Transitions Newsletter Header

Issue 34 | Summer 2023

Lead Story

A long-term vision of Hierarchical System Development for UFS

Contributed by Tracy Hertneky, Xia Sun, Ligia Bernardet, Tara Jensen, Mike Ek

Despite significant improvement of model development and computational resources, model forecast issues still exist in numerical weather prediction (NWP) and Earth system models (ESMs), including the Unified Forecast System (UFS). Hierarchical System Development (HSD) (Ek et al. 2019) is an efficient approach for model development, enabling the community with multiple entry points for research efforts, spanning simple processes to complex systems. It accelerates research-to-operations-to-research (R2O2R) by facilitating interactions between a broad scientific community and the operational community.

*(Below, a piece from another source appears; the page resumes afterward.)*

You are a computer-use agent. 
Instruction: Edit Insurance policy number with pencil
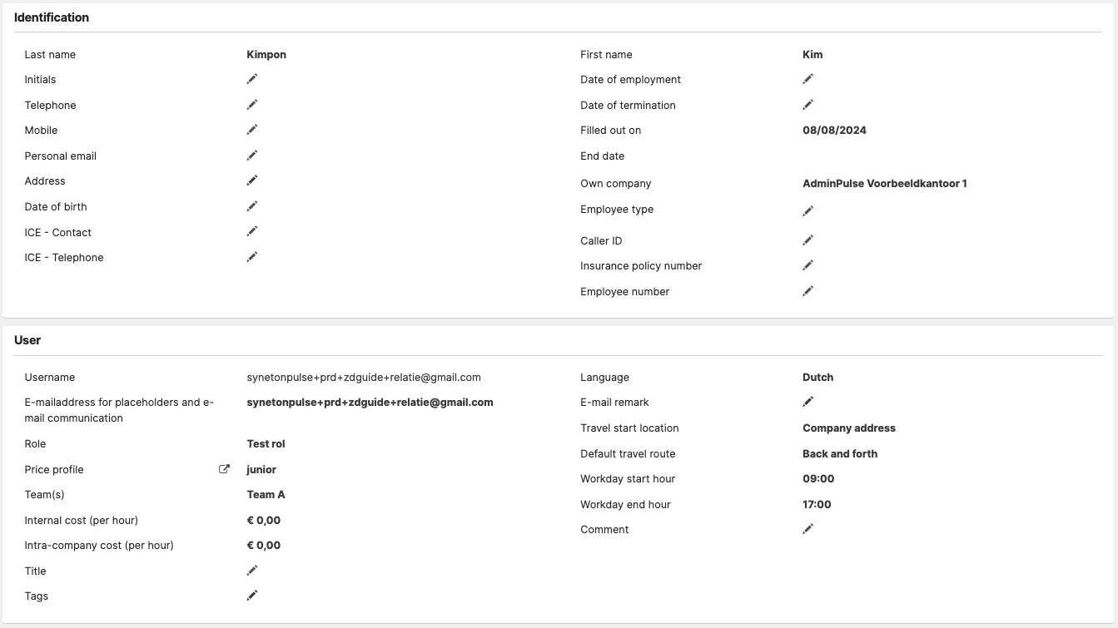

HSD is critical for research because it enables the research community to have multiple entry points into development that reflect their interests.

The Developmental Testbed Center (DTC), in collaboration with the Earth Prediction Innovation Center (EPIC), prepared a white paper describing a long-term vision of HSD for the UFS and a plan for its phased implementation. This paper outlines proposed hierarchical axes relevant to the UFS, HSD capabilities that currently exist in the UFS, and recommendations for future development by EPIC aligned with each axis. A survey on HSD for UFS was distributed to a broad research and operational community to collect valuable insight and feedback on participants' experience with, and use of, HSD tools, testing infrastructure, current and future capability needs, and perceived gaps to help inform the future HSD within the UFS. The results were used to inform the white paper and prioritize the proposed recommendations.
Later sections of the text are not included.